Making matters worse was the fact that the executive “had partnered with a group I thought was from the shallow end of the Jurassic gene pool.”

That moment sparked a new perspective on both his career and life – and that might be why a lecture like this, as “silly” (his word) and subversive as it seems to be, is worth doing.

Initially, he wanted to do a presentation titled “Are All CEOs Tossers?” but thought that might end his career rather than just limit it.

Also, in his short course he’ll have the chance to talk about his software program called “Player,” which is an advanced GIS Play tool.
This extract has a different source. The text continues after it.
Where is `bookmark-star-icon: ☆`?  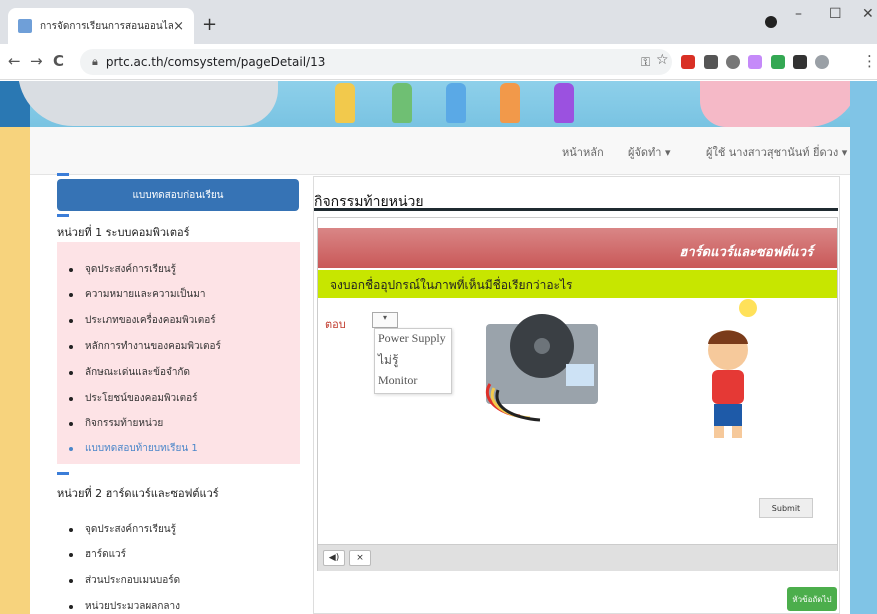
bookmark-star-icon: ☆ is located at coordinates (662, 60).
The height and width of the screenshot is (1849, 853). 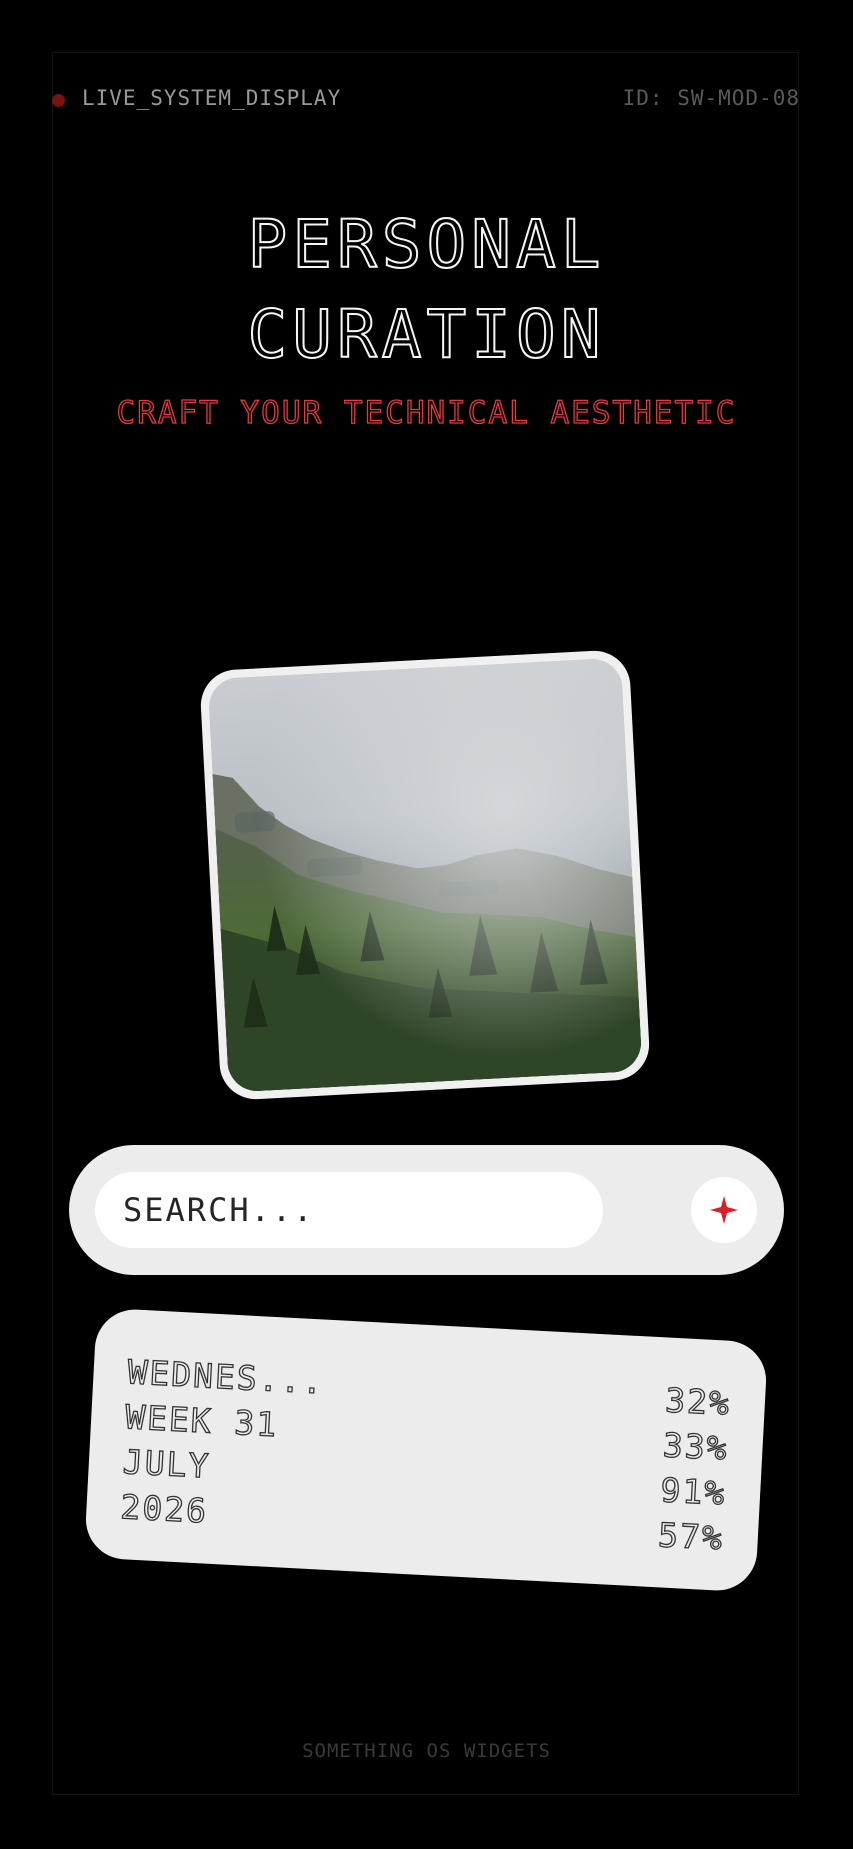 I want to click on week-progress: 33%, so click(x=696, y=1447).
Seeing a major gap in what geologists needed to be successful and what was available on the market, Longley and his partner, Tom Giles (a GIS expert), formed their own company and developed the Player software.

Player automatically spots well results and prospect locations and makes available summary statistics for play-specific discovery size, success rates and failure analysis, and is currently Rose &Associates recommended Play software solution.
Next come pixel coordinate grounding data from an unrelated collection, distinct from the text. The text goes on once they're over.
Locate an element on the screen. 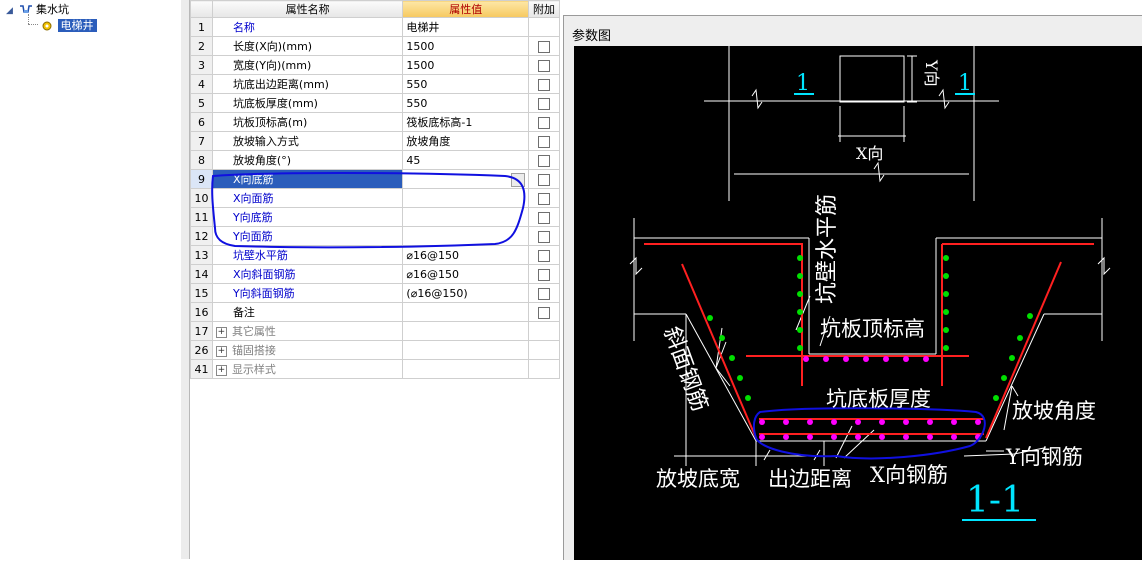 Image resolution: width=1142 pixels, height=563 pixels. grid-row: 3 宽度(Y向)(mm) 1500 is located at coordinates (375, 65).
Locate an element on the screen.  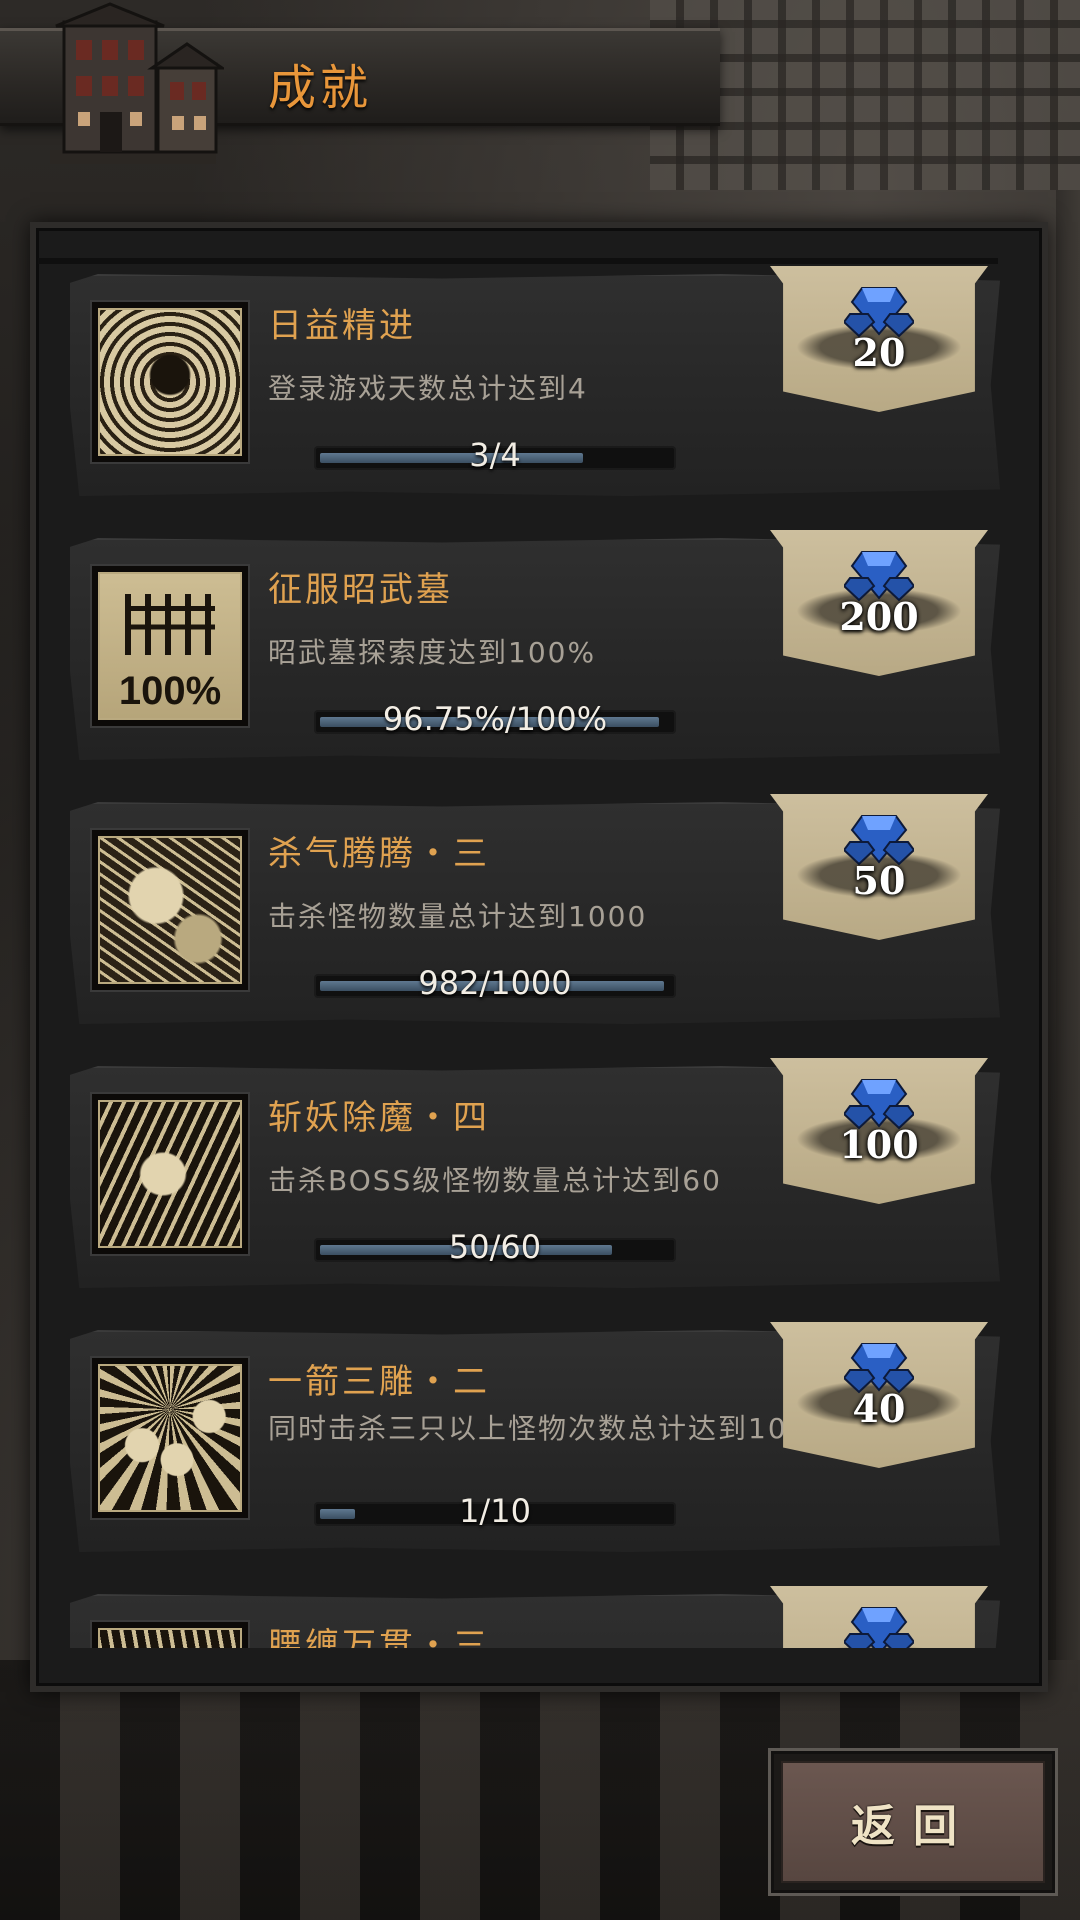
reward-value: 200 is located at coordinates (879, 616).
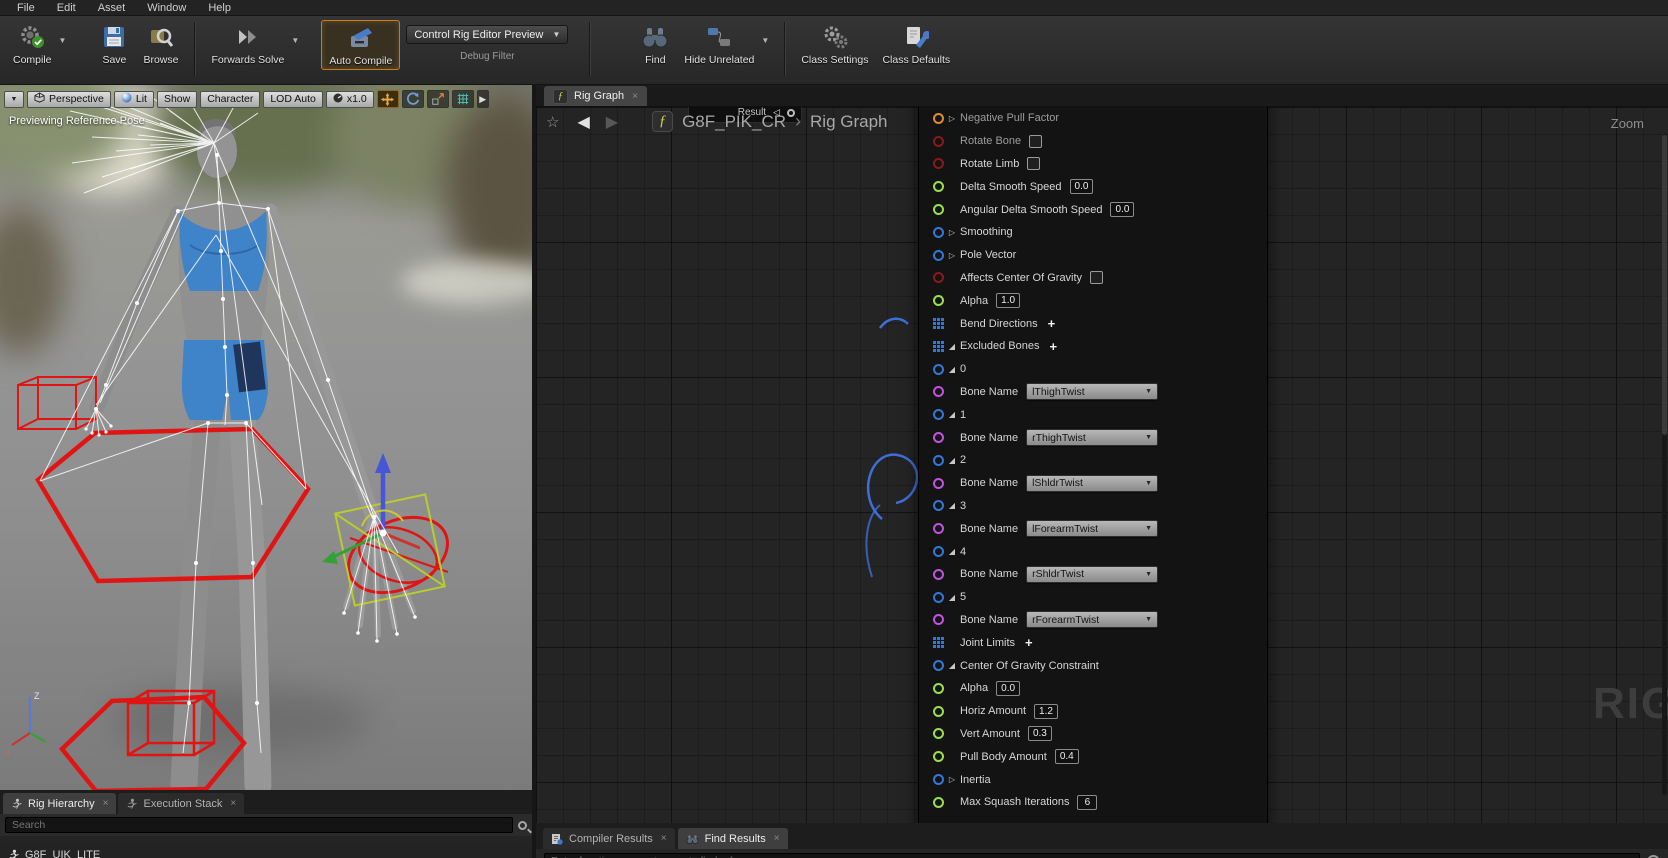 The height and width of the screenshot is (858, 1668). Describe the element at coordinates (1066, 757) in the screenshot. I see `pin-value-box: 0.4` at that location.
Longley has sold the software to more than 18 companies internationally, of which many have made it their tool-of-choice for their global play analysis work.

“This guarantees that prospect chance and volume assessments can be examined within the perspective of the play,” he said. “And I get to talk about it to a trapped audience.”

Lighten Up, Already!
Graphic courtesy of Ian Longley
Graphic courtesy of Ian Longley

If you haven’t guessed by now, Longley is equal parts funny, acerbic, impatient and a serious geoscientist.
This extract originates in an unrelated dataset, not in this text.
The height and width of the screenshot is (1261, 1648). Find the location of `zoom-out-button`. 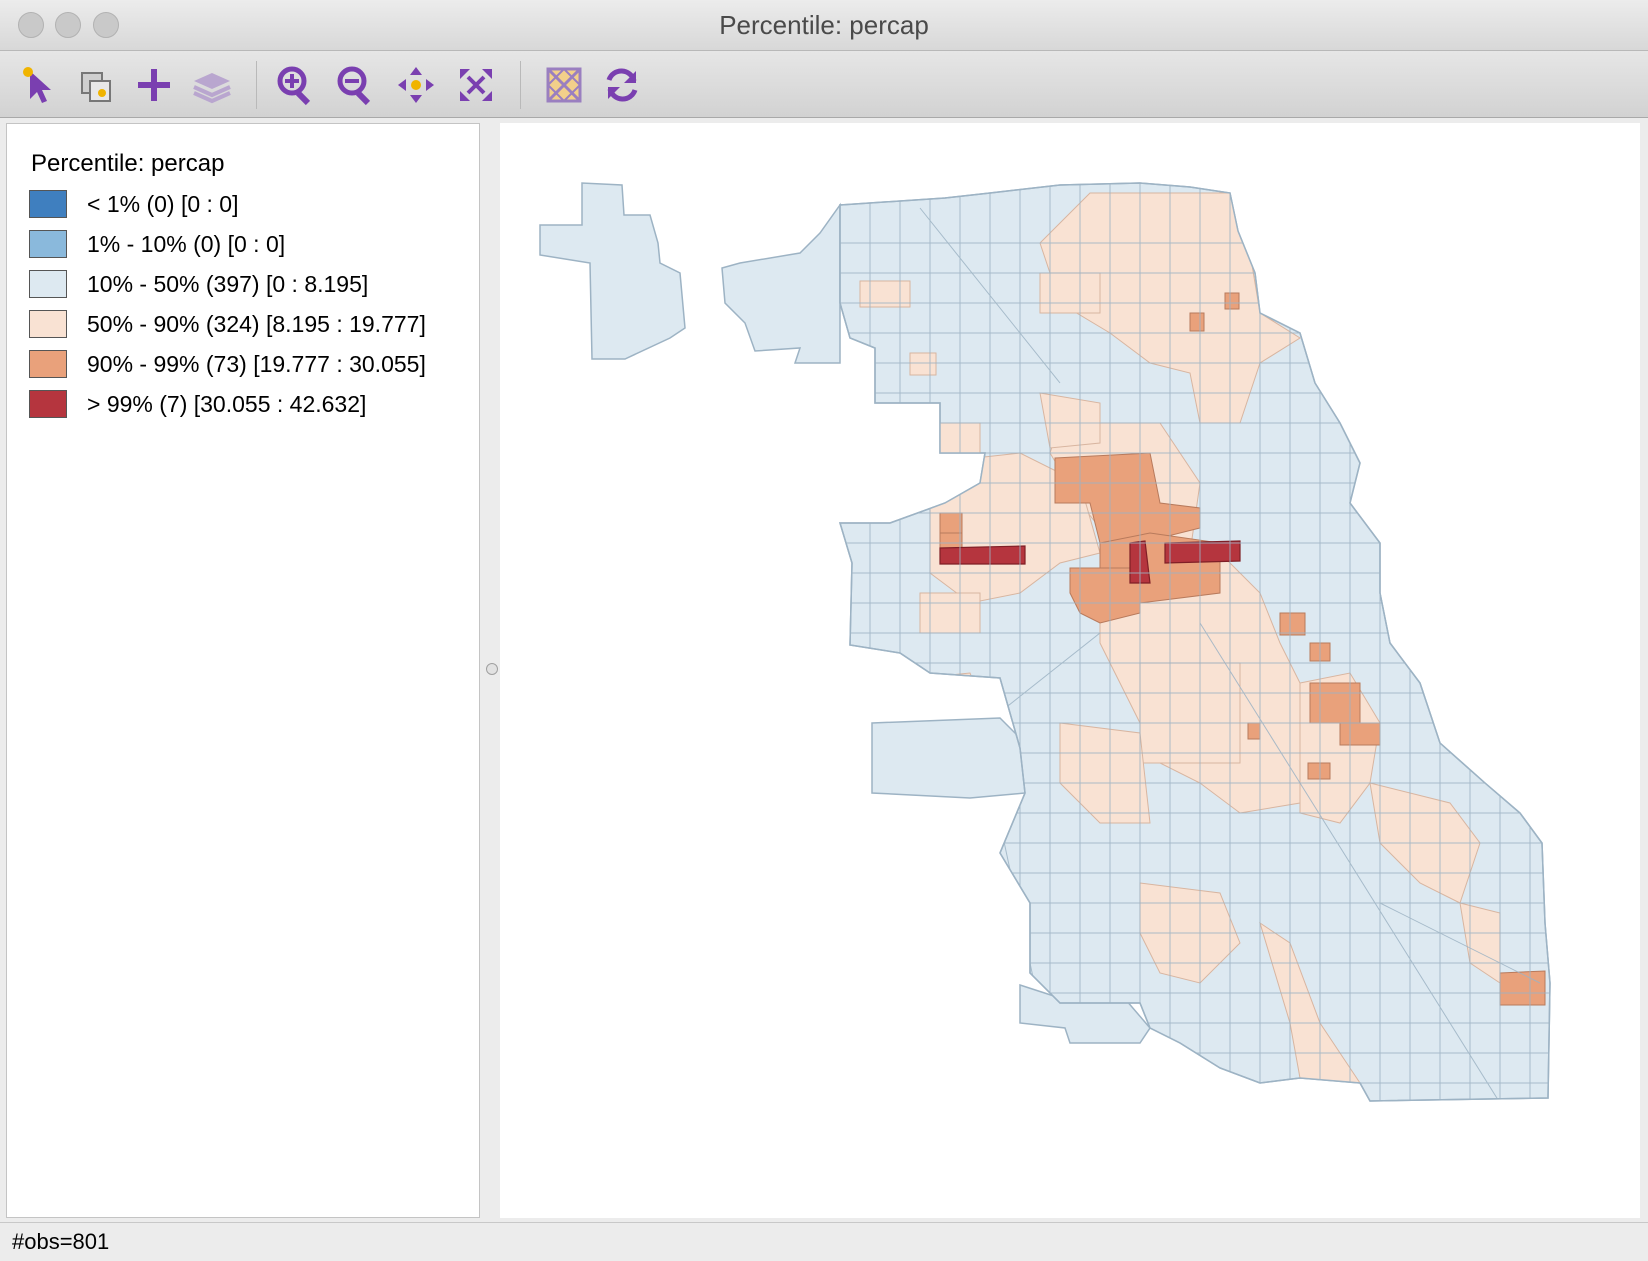

zoom-out-button is located at coordinates (356, 85).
And seriously, much of his experience will be on display during the short course, in which participants will get an overview of the overall geotectonic development of Southeast Asia and the geology of the major hydrocarbon occurrences – the major sources of information in the region.

Participants also will get a chance to enhance their ability to do independent work in the regional geology of Southeast Asia.

“The course covers the geological evolution of the entire region,” he said, “and the petroleum geology, exploration history and future potential of all of the major hydrocarbon-bearing basins.”

But much of his perspective also comes from the fact that he knows he is lucky to be talking about anything, considering he has survived skin cancer, thyroid cancer and a shark attack.

Of that last event, he recalls it as if it happened not last decade, but last weekend.

“It was very unusual, as it was the first fatal attack in Perth since the 1920s,” he says of the events of November 2000, “and it happened right in front of the landmark cafe in Perth called the Blue Duck.”

One person died in the attack – Kenneth Crew, a father of three.

“(I was) Just lucky,” he says, which is all he says about it.

(In fact, the details of which, he doesn’t reveal – he simply points others to “Google” the story.)

Ask Longley about the business of geology, though, and it’s clear the industry and its future matter to him – and matters that the best people are in place to do the job.

And that, he says, is getting increasingly frustrating to attain.

“My most recent epiphany is realizing that overpaid gas marketers and commercial people know absolutely nothing about the future value of gas,” he said, “and never get held to account for their historical predictions.”

He says it would be much better if they all picked a different career.

So, is there, in fact, a secret (or list of them) to success as an exploration geologist?

If there had been a rock nearby, he might have thrown it at me.

“It’s always about getting the rocks right first.”

But ask him again, though, if there’s one thing he would recommend to young geologists or even old ones, and he has an answer:

“Life’s too short,” says the man who has beaten a shark once and cancer twice.

“My best suggestion is to not take things – especially yourself – too seriously.”